Seja como for, a Alemanha e a nova União Soviética tinham dores comuns, que rapidamente se tornaram uma colaboração. Conta Johnson que, depois do Tratado de Rapallo de 1922, que normalizou as relações entre os dois países, Moscou e Berlim começaram uma parceria militar. Os alemães garantiam tecnologia, conhecimento e capital ao depauperado Exército Vermelho.
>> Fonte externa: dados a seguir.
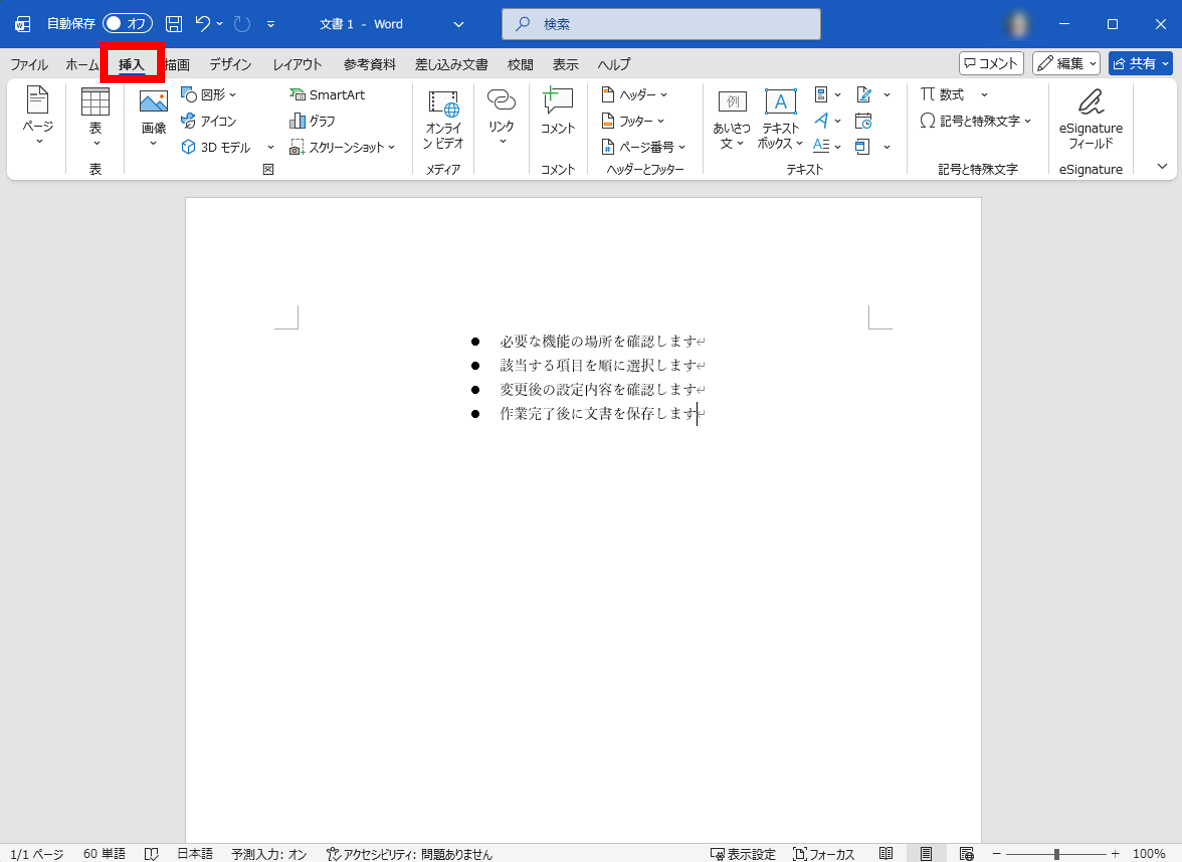The width and height of the screenshot is (1182, 862).
Task: Toggle the 自動保存 (AutoSave) switch
Action: [x=127, y=24]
A União Soviética permitia que a Alemanha contornasse as limitações militares impostas por Versalhes, concedendo em solo soviético as bases, as academias, os laboratórios e as fábricas que começaram a rearmar o exército germânico.

A colaboração terminou com a ascensão ao poder de Hitler, em 1933. Mas foi retomada em 1939, e sempre com o mesmo objetivo: aumentar e modernizar a capacidade bélica dos dois países. Nesse sentido, o Pacto de Não Agressão, assinado nas vésperas da Segunda Guerra Mundial, deve ser visto como a consequência lógica de uma parceria mais antiga, sem a qual a Alemanha e a União Soviética não teriam emergido como os dois titãs militares da Europa pós-1918. Ou, em outras palavras, a Alemanha e a URSS puderam dividir a Europa de Leste em “esferas de influência” (adoro eufemismos) porque ambas reforçaram o poder de ambas. Pelo menos, até Hitler quebrar o acordo – para sua perdição.

O sacrifício russo na Segunda Guerra foi inegável e inestimável. E ele deve ser celebrado pelos homens e mulheres comuns, vítimas de duas tiranias gêmeas: a de Hitler e a de Stálin. Mas a apropriação desse sacrifício por um regime que faz em 2022 o que Hitler fez em 1941 – invadir um país soberano para submetê-lo aos caprichos de um poder imperialista – é irônica e grotesca. Da Segunda Guerra Mundial, o Kremlin, ao contrário do povo, tem pouco de que se orgulhar.